A rather subdued Federal Budget has been delivered in Canberra on the eve of the announcement of the federal election.
This was a Budget that Treasurer Jim Chalmers, up until ex-Tropical Cyclone Alfred, wasn’t expecting to deliver and it was light on detail. By way of comparison, last year’s budget ran to 200 pages whereas this year’s comes in at just 93 pages.
The FAAA says there was very little for financial services, let alone financial advisers, and nothing to address the serious issue of the ever-increasing cost of providing advice, including the growing costs arising from the Compensation Scheme of Last Resort (CSLR).
Some areas that could affect financial advisers in their work with clients include:
FAAA general manager, policy, advocacy and standards Phil Anderson said: “There is very little news in this Federal Budget and it is light on detail. Notable omissions for our profession include any CSLR or ASIC levy relief and no action on access to the ATO Portal.
“The lack of detail in the Budget follows the recent release (on Friday 21 March) of the next tranche of draft legislation for the Delivering Better Financial Outcomes reforms, which were also frustrating in their lack of scope and detail.

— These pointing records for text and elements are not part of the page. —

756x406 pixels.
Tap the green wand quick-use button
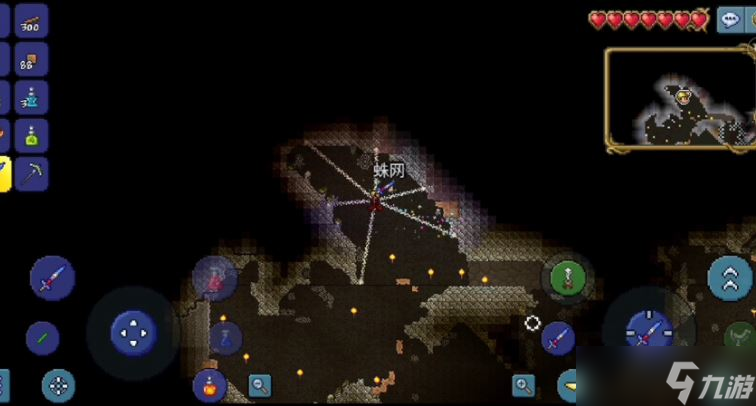[42, 337]
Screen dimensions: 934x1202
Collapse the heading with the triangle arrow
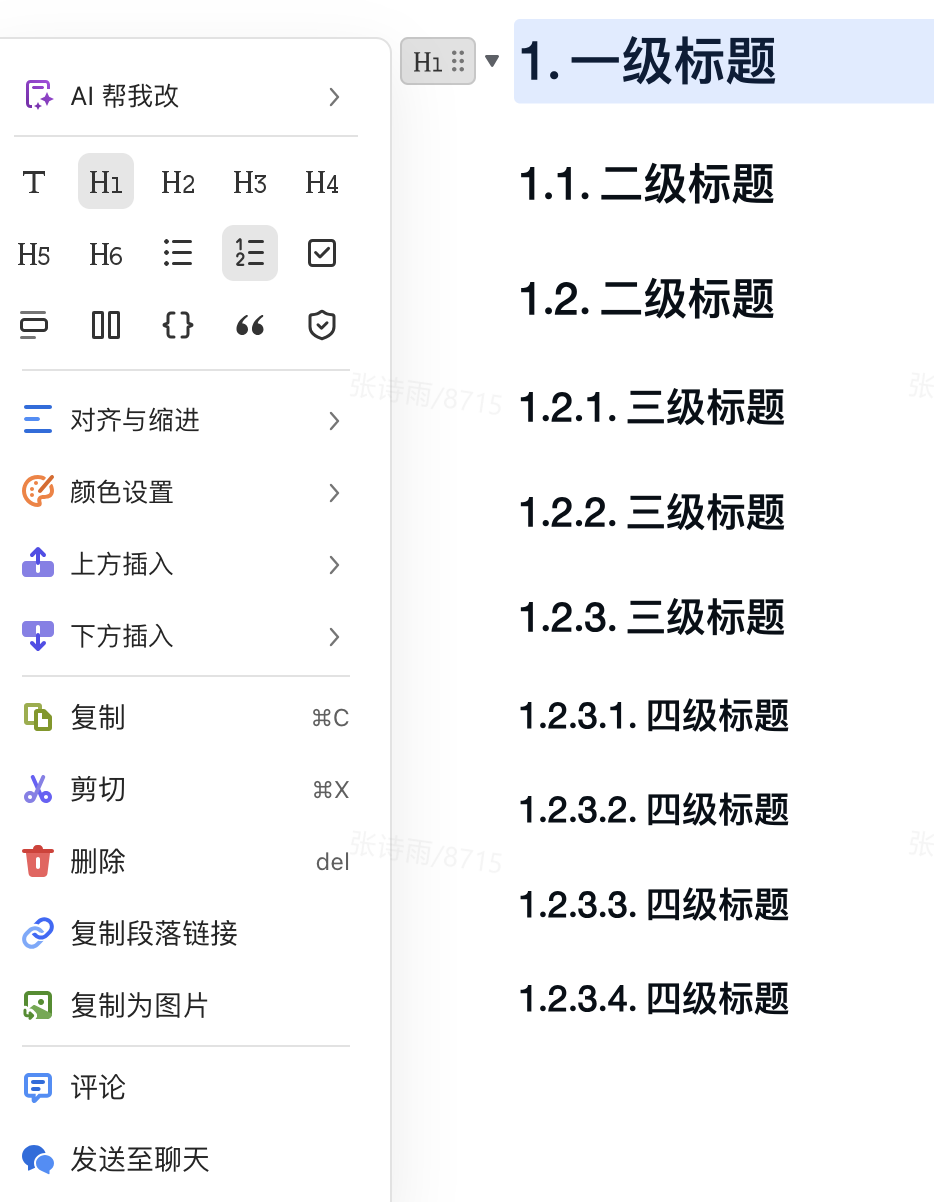[x=492, y=61]
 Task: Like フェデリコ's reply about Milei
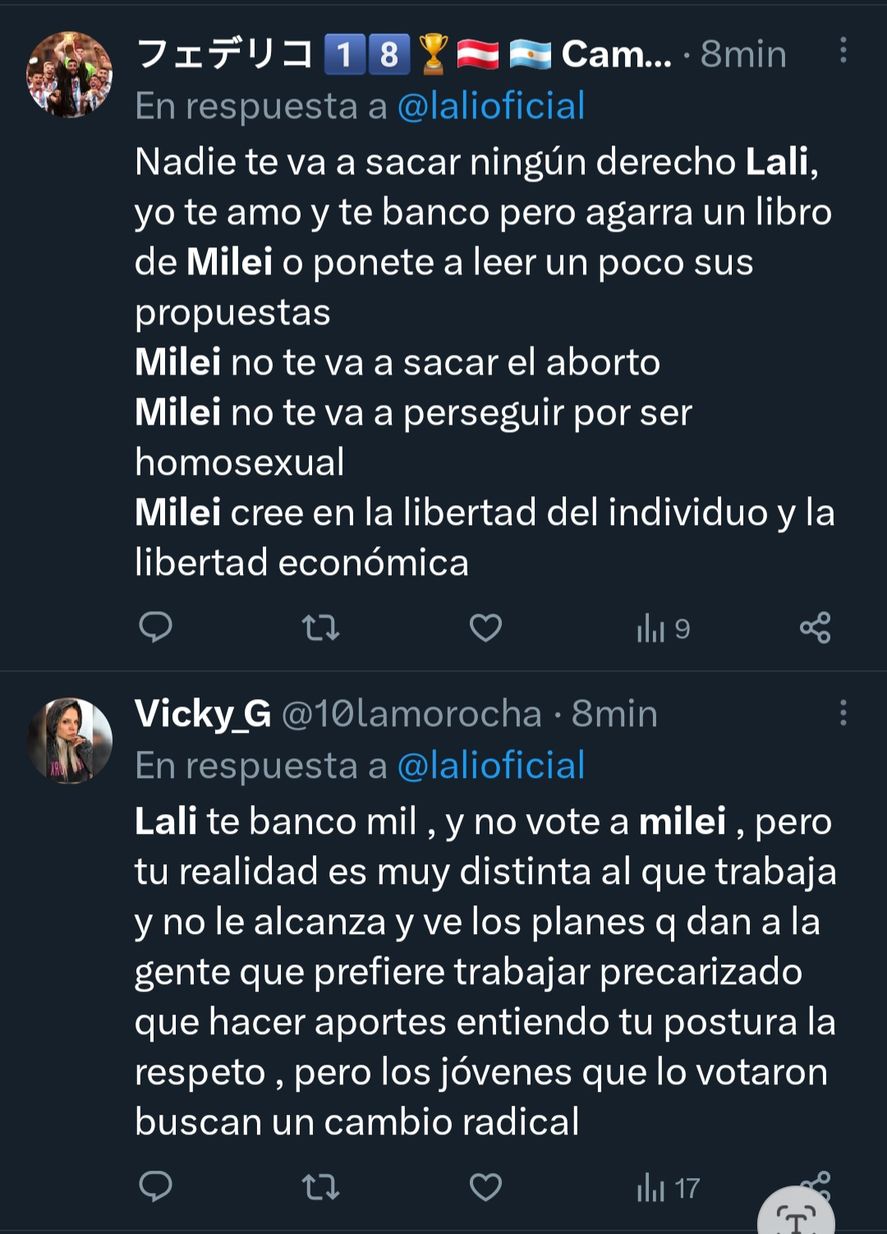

“It is disappointing that the government has not been able to move ahead on a clear pathway in improving the accessibility and affordability of financial advice, at a time when an increasing number of Australians would benefit from professional quality advice,” Mr Anderson says.
As a measure of the lack of relevant detail for the financial advice profession, in Budget Paper Number 2 (where details of all the spending commitments are found) there is no mention of financial advice or the CSLR, and only one mention of ASIC and two mentions of superannuation.